Synchronization hypothesis in the Winfree model

TL;DR

This paper investigates the conditions under which synchronization occurs in the Winfree oscillator model, identifying a new hypothesis that delineates the parameter domain for synchronization regardless of oscillator count or frequency distribution.

Contribution

The authors propose a new hypothesis for synchronization in the Winfree model and demonstrate its necessity through numerical counter-examples, expanding understanding of synchronization conditions.

Findings

Synchronization domain includes both weak and strong coupling regimes.

Domain of synchronization is independent of the number of oscillators.
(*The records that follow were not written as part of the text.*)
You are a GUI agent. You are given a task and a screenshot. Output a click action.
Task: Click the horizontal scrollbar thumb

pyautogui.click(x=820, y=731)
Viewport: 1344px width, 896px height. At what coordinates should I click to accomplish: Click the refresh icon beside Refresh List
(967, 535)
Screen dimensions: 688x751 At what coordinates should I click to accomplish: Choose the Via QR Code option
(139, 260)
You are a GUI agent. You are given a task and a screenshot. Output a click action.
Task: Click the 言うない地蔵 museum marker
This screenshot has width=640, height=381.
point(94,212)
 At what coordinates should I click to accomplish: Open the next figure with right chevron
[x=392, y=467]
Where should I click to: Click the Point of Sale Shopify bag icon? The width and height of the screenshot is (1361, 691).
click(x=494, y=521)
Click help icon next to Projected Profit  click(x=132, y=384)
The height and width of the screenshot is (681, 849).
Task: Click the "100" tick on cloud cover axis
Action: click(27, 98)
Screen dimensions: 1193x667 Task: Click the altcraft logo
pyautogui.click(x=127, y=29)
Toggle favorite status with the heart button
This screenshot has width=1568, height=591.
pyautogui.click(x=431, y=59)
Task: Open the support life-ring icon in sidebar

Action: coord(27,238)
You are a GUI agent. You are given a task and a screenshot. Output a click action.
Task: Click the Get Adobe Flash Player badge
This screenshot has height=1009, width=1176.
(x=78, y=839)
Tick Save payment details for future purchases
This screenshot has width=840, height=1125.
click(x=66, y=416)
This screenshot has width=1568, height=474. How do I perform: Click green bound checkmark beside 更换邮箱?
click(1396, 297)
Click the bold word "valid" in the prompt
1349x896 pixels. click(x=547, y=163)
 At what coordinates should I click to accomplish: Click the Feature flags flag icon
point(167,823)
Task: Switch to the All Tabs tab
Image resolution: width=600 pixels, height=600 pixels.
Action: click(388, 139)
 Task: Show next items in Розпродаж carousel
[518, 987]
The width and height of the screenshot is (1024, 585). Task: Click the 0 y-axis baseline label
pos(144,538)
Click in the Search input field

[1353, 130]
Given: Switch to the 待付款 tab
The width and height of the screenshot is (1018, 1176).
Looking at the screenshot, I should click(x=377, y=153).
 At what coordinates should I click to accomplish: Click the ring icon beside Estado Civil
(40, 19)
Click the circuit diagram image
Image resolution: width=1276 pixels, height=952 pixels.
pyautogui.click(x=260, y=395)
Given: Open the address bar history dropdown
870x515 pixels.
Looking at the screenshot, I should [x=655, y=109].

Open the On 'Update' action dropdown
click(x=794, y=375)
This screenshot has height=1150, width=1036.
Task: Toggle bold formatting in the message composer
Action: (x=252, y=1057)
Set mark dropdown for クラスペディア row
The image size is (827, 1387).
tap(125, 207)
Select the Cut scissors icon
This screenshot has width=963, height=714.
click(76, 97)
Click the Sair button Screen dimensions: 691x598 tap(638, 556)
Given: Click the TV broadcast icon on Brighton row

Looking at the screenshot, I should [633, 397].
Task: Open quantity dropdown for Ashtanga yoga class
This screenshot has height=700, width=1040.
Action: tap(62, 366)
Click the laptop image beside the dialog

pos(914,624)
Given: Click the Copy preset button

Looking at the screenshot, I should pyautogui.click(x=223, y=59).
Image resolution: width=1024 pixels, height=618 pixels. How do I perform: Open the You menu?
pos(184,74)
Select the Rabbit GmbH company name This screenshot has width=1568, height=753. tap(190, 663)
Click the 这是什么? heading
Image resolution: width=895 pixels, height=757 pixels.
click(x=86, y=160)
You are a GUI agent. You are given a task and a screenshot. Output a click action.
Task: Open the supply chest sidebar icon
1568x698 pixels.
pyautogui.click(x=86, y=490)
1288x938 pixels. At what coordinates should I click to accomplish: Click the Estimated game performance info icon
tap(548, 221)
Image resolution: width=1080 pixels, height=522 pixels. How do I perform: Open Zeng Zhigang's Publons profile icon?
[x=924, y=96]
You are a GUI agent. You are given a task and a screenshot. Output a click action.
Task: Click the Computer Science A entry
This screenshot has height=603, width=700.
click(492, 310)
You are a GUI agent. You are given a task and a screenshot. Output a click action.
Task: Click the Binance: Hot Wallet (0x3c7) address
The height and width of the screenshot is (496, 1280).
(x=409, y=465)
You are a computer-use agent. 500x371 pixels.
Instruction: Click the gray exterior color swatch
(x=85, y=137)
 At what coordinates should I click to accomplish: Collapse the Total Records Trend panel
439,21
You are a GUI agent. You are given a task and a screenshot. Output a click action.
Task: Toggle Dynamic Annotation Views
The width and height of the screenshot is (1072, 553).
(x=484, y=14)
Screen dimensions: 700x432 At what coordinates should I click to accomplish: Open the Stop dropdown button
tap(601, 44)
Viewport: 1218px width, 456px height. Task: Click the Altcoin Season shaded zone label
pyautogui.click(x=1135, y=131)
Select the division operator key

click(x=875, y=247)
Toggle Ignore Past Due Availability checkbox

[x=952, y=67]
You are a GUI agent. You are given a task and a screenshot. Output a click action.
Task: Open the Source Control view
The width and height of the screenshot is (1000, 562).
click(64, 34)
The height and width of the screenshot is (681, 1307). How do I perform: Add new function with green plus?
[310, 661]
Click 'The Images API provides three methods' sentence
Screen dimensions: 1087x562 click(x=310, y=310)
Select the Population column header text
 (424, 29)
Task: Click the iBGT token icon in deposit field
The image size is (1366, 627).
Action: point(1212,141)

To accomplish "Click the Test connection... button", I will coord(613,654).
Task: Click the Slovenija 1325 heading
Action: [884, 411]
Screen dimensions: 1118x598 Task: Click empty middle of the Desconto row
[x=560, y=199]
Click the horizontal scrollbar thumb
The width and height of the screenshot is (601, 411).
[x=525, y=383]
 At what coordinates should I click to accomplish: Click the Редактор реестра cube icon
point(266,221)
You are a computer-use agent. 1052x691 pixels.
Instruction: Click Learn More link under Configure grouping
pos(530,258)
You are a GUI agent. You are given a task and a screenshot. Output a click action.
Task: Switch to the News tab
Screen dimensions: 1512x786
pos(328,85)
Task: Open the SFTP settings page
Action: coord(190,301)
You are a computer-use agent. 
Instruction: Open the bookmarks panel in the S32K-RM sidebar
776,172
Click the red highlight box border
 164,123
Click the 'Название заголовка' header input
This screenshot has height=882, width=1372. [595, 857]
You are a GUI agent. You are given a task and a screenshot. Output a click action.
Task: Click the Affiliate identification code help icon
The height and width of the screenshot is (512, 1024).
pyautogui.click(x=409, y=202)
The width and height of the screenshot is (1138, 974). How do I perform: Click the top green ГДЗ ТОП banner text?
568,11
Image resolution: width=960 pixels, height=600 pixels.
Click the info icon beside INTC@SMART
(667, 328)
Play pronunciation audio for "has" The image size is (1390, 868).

A numerical counter-example confirms the necessity of the hypothesis.

Abstract

We consider $N$ oscillators coupled by a mean field as in the Winfree model. The model is governed by two parameters: the coupling strength $\kappa$ and the spectrum width $\gamma$ of the frequencies of each oscillator. In the uncoupled regime, $\kappa=0$, each oscillator possesses its own natural frequency, and the difference between the phases of any two oscillators grows linearly in time. We say that $N$ oscillators are synchronized if the difference between any two phases is uniformly bounded in time. We identify a new hypothesis for the existence of synchronization. The domain in $(\gamma,\kappa)$ of synchronization contains coupling values that are both weak and strong. Moreover the domain is independent of the number of oscillators and the distribution of the frequencies. We give a numerical counter-example which shows that this hypothesis is necessary for the existence of synchronization.